Miguel Lavastida

He held various ministerial positions in the Dominican government, including minister of finance, interior and police, foreign affairs, and war and navy.

His father, Miguel Lavastida y Aguirre (1790–1830), was a captain of infantry militias during the España Boba, standing out as one of those who supported José Núñez de Cáceres in the ephemeral independence and died being a commissioner during the Haitian regime.

Miguel Antonio's grandfather, Francisco Lavastida y Valladares, died in Caracas in 1812, while his grandmother, María Manuela Aguirre y López del Pulgar (1753–1839), came from a distinguished family.

While serving as substitute judge of the Court of Appeals of Santo Domingo, he was appointed Minister Secretary of State for Finance and Commerce by President Báez in September 1851 and temporarily assumed the Ministry of Justice and Public Instruction between December 1851 and April 1852.
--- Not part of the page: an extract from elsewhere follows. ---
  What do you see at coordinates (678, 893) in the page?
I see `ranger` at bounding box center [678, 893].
Under the second presidency of Pedro Santana, he established himself as a figure close to this leader and a member of his clique, occupying the post of minister of the interior and police on three occasions between 1853 and 1856, and also taking up again the portfolio of Finance and Commerce, where he was in charge of the Department of Development.

In July 1857, after learning of the uprising in Santiago against the Báez regime, Lavastida and others close to Santana, suspected of being involved in the revolution, sought refuge in the consulates of France and Great Britain.
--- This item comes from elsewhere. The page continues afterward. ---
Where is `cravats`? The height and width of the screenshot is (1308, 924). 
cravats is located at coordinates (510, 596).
He was one of the signatories of the National Manifesto of July 27, 1858, which proposed that Santana take charge of the Dominican State, giving the country its previous course and repealing the Constitution of Moca.

This idea was supported by the French and British consuls of Santo Domingo, who considered it a viable solution to ensure the economic survival and security of the country from Haiti.

In his role as improvised general, Lavastida traveled to the Cibao to verify that the pronouncements of the annexation were in order, since it was feared that that region was more prone to unrest.

[7][8] In September 1861, Francisco Serrano commented in a letter that, due to the total confidence that Santana had in Lavastida, the latter had amassed a considerable fortune, in contrast to the public misery, and that it was rumoured that he had obtained it by illicit means.